■ **TASK DIRECTIONS**
Find the number of lines containing the string "千代田区" in the data. Answer with the number by itself.

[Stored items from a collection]
##########

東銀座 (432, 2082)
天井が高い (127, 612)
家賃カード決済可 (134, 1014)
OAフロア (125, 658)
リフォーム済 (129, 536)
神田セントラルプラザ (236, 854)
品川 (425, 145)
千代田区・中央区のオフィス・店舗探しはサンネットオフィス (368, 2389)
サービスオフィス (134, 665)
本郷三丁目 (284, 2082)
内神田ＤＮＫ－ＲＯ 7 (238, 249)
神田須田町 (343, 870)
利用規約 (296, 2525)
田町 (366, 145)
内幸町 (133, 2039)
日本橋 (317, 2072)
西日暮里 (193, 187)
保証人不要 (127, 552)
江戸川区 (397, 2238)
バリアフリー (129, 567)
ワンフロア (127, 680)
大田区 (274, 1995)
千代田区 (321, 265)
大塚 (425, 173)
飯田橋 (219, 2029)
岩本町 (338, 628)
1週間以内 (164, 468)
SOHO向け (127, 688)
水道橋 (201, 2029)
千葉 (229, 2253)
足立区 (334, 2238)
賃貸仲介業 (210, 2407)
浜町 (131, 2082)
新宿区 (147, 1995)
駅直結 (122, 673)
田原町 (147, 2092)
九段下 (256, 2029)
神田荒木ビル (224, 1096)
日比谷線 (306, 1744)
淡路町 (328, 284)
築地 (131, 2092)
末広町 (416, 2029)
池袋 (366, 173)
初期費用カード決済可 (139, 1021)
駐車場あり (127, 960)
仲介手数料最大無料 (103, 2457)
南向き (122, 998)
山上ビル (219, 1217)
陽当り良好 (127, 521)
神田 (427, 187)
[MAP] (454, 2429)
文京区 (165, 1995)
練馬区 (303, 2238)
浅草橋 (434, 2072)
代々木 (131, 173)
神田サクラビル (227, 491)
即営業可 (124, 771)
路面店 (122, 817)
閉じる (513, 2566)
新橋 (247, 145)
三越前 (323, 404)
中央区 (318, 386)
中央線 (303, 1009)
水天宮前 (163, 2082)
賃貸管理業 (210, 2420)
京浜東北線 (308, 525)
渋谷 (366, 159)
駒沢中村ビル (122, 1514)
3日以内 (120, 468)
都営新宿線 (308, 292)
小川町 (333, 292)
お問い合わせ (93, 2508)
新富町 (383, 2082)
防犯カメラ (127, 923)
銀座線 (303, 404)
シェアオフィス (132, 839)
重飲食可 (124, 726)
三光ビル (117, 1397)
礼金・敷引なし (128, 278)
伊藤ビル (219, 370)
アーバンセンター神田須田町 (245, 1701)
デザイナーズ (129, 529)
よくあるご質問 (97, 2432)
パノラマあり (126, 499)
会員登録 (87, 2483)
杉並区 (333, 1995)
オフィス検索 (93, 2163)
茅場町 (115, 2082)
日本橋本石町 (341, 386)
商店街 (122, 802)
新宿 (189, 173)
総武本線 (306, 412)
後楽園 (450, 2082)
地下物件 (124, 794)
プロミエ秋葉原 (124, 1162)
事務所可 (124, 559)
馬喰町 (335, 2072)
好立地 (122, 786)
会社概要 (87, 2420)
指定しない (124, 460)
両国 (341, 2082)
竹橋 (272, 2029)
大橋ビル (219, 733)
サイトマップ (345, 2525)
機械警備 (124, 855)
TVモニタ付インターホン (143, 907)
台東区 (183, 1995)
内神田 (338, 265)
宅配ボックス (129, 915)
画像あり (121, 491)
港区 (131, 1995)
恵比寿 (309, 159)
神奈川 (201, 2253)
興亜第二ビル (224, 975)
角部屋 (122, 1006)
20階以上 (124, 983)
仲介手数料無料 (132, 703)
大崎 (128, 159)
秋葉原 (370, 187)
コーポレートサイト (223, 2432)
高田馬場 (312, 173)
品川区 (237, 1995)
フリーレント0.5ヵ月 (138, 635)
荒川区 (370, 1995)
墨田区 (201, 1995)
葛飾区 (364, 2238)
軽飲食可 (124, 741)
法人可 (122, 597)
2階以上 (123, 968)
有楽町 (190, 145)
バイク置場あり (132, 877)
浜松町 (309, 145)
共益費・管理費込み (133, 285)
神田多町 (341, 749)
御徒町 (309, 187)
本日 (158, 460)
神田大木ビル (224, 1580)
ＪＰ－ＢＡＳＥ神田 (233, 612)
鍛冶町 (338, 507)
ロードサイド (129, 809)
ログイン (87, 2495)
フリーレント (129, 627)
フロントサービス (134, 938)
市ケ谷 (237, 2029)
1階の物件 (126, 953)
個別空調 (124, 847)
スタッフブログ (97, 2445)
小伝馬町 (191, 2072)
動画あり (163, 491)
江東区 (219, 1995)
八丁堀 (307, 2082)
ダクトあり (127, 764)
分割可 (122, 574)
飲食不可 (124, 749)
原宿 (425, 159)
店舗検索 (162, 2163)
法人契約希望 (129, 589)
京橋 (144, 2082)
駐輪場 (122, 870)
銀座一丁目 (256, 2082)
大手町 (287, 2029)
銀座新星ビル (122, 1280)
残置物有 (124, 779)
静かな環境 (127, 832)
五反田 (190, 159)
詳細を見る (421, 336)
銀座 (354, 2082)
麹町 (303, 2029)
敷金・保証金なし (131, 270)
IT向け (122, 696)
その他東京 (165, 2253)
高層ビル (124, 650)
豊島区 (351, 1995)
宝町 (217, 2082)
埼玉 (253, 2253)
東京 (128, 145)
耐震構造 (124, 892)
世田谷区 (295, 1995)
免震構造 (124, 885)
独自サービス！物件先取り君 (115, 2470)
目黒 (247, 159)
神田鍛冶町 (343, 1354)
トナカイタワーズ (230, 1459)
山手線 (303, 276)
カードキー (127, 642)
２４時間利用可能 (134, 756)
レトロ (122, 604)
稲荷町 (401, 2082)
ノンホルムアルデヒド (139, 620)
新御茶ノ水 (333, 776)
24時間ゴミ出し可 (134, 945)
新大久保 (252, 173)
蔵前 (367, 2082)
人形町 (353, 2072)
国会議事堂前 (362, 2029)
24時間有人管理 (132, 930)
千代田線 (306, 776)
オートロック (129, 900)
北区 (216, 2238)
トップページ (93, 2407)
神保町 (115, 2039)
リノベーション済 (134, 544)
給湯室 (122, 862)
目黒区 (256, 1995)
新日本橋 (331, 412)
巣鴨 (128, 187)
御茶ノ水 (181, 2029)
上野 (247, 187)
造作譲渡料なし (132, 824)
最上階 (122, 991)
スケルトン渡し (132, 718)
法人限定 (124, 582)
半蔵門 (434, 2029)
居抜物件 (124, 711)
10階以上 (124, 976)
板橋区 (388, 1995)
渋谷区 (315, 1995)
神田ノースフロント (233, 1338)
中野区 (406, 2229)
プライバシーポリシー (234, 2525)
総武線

##########

■ **ANSWER SECTION**
2